USD/JPY Rises Above 144.00 After Mixed US Flash PMI
The USD/JPY pair moved higher above 144.00 in Monday’s North American session following the release of the mixed preliminary United States (US) S&P Global Purchasing Managers’ Index (PMI) data for September.
The report revealed that the Composite PMI expanded at a slower pace, decreasing to 54.4 from 54.6 in August. A sharp contraction in activities in the manufacturing sector was balanced by better-than-projected service sector performance. Notably, the Manufacturing PMI unexpectedly declined to 47.0, whereas it was expected to improve to 48.5 from the previous figure of 47.9. Conversely, the Services PMI, which measures activities in the services sector accounting for two-thirds of the US economy, rose to 55.4 from an estimate of 55.2 but remained lower than the prior reading of 55.7.
The mixed flash US PMI report has prompted some recovery in the US Dollar (USD), with the US Dollar Index (DXY) gathering strength to decisively break above 101.00. Looking ahead, the US Dollar’s direction will be influenced by market expectations regarding the Federal Reserve’s (Fed) interest rate outlook.
Investors are closely monitoring the asset’s movement as they await the Bank of Japan (BoJ) Governor Kazuo Ueda’s speech on Tuesday, in which he is expected to provide fresh guidance on the interest rate outlook.

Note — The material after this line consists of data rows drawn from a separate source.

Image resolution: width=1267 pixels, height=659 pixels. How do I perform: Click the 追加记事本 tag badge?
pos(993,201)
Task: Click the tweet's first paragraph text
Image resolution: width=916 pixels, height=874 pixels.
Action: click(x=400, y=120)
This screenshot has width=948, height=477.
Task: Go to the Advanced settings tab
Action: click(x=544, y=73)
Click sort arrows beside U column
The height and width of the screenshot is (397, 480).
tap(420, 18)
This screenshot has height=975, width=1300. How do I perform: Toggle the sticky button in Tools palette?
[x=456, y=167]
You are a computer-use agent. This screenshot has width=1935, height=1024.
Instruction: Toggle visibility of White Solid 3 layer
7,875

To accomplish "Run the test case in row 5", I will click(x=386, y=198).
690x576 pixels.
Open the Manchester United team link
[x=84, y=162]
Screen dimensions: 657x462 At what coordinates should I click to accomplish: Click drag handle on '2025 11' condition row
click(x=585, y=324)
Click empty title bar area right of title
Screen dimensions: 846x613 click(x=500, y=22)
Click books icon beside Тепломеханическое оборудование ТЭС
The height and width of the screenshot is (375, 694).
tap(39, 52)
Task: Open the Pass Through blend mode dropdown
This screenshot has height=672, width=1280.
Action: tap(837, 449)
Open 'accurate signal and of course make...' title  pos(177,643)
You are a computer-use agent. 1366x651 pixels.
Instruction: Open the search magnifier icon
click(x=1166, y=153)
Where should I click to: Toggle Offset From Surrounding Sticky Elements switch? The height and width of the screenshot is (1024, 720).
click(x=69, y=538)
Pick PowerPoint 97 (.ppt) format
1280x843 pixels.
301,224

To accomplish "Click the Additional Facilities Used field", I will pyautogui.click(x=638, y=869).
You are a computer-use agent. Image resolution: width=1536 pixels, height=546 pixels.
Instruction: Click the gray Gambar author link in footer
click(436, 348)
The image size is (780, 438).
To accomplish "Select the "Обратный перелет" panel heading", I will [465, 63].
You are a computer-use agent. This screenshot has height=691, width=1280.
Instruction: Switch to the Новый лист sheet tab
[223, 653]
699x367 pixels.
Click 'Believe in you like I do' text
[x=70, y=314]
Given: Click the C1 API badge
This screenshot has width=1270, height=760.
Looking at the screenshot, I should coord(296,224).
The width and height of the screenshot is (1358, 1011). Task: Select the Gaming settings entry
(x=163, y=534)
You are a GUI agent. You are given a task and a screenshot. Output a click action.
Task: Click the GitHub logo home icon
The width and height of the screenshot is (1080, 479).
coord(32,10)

Last week, comments from Kazuo Ueda during a press conference following the monetary policy decision indicated that the BoJ is in no rush to hike interest rates further. BoJ Governor Kazuo Ueda stated, “Our decision on monetary policy will depend on economic, price, and financial developments at the time. Japan’s real interest rates remain extremely low. If our economic and price forecasts are achieved, we will raise interest rates and adjust the degree of monetary support accordingly,” during the press conference.
As the market awaits further announcements and guidance from both the Federal Reserve and the Bank of Japan, the USD/JPY pair will continue to be influenced by economic data releases and central bank communications.